Nader’s lawyer, Hall said the statute of limitations should not apply because the defendants conspired beyond the 2004 election to conceal their role in keeping Nader off the ballot. It was not until after the elections, Hall said, that Nader learned about the loose relationship between the Democratic Party and lawyers working with the Ballot Project Inc., an organization directed by Raikin that was formed to keep Nader off state ballots in 2004.
Young said that in the heated atmosphere of the general election it was ridiculous to think that the efforts to neutralize Nader were concealed; the frivolous lawsuits were merely a tactical means to a practical end.
Winger said, “The fact that Peter Camejo did pay over $20,000 to the people who challenged the Nader-Camejo petition in 2004 keeps the Democrats from saying Nader and people associated with his 2004 campaign haven't suffered any concrete harm. I think it will go to trial.”

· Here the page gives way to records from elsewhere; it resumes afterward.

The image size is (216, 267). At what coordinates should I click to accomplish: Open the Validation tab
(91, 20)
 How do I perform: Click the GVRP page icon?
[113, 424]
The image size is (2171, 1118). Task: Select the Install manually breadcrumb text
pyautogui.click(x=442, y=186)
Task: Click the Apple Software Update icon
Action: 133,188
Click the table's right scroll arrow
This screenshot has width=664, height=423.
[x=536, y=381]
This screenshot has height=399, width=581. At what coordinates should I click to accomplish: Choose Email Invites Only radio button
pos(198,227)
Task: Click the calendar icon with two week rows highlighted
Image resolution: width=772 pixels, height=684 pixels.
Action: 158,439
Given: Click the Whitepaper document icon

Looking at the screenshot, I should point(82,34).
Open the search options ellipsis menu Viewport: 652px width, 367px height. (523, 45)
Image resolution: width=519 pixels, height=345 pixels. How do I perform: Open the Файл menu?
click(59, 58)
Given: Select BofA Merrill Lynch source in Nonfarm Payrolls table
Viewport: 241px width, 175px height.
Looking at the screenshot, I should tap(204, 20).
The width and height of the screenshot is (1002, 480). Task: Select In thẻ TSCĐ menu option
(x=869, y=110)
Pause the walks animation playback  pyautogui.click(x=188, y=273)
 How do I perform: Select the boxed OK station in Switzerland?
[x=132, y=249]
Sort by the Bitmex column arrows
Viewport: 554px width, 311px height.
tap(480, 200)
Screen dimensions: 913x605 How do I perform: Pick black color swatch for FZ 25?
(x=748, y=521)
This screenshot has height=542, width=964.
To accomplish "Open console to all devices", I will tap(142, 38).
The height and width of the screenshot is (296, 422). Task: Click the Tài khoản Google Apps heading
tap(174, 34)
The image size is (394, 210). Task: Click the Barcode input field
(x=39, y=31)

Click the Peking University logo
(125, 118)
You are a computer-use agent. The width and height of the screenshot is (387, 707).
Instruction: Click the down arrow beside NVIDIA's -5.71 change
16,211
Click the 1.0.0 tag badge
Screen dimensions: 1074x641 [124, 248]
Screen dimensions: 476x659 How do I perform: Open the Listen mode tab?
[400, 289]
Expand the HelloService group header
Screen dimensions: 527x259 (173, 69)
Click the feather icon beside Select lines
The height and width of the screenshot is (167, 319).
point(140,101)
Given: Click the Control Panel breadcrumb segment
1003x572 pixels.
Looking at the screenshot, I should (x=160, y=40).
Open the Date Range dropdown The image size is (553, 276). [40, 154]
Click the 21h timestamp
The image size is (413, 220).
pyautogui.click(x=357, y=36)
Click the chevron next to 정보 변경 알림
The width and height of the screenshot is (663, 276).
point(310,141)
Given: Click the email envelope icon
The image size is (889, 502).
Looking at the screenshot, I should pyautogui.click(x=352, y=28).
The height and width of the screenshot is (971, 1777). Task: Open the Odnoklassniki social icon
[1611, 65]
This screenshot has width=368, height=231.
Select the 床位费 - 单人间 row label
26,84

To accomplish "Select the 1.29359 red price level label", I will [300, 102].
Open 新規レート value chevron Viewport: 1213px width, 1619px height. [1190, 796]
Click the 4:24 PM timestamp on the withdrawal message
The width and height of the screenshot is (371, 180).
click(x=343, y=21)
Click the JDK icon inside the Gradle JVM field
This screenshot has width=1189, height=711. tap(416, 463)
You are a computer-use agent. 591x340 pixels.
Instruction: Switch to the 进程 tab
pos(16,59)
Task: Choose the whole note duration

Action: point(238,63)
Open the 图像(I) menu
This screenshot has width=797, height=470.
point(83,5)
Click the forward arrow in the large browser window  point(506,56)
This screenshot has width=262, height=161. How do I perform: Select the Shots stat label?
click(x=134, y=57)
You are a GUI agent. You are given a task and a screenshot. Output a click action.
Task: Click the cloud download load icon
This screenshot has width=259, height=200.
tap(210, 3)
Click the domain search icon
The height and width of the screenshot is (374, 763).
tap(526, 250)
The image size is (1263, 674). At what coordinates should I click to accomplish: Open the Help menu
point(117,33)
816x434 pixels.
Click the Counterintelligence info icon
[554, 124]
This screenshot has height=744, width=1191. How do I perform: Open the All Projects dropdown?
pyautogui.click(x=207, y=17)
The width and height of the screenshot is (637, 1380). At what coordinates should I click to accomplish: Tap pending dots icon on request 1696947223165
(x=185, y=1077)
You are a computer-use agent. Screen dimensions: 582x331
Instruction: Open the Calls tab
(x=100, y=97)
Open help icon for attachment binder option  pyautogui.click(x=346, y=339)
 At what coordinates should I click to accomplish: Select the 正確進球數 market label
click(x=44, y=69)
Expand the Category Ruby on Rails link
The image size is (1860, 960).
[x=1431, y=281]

On April 5, 2008, Hall filed a federal civil rights claims supported by newly discovered evidence that employees of the state of Pennsylvania participated in the DNC leadership effort to keep Nader-Camejo off the ballot in that state. “If so,” said Hall, “that would be illegal, and it would also considerably support the "state action" element of our civil rights claims.” Hall expects there will be a new round of motions to dismiss based on that complaint.
“Nader has upped his tactics. The DNC will do the same,” speculated Cat Woods, a Nader supporter and former Green Party Co-Chair of the National Candidates and Campaign Committee.
Nader seems to be prepared to meet them in this upcoming election, warning the DNC leaders, "Don't try to get into the briar patch of frivolous lawsuits to try to get us to lay off (running), because you're going to get thorns. It's going to backfire."
Should the Democrats try to obstruct Nader's ballot access this time, more trained eyes are watching. And running mate, Matt Gonzalez, who is a civil rights attorney, will be at hand to fight alongside the aged but tireless knight. Gonzalaz oversaw the implementation of Instant Runoff Voting (IRV) in San Francisco, which has received favorable response from voters. While not in itself perfect, IRV does take away the manipulative power of a winner-take-all system. Though IRV and other ranked voting systems are in place in municipalities and even other countries, Democratic and Republican legislators currently in power in the U.S. are reluctant to approve measures which might increase competition for themselves.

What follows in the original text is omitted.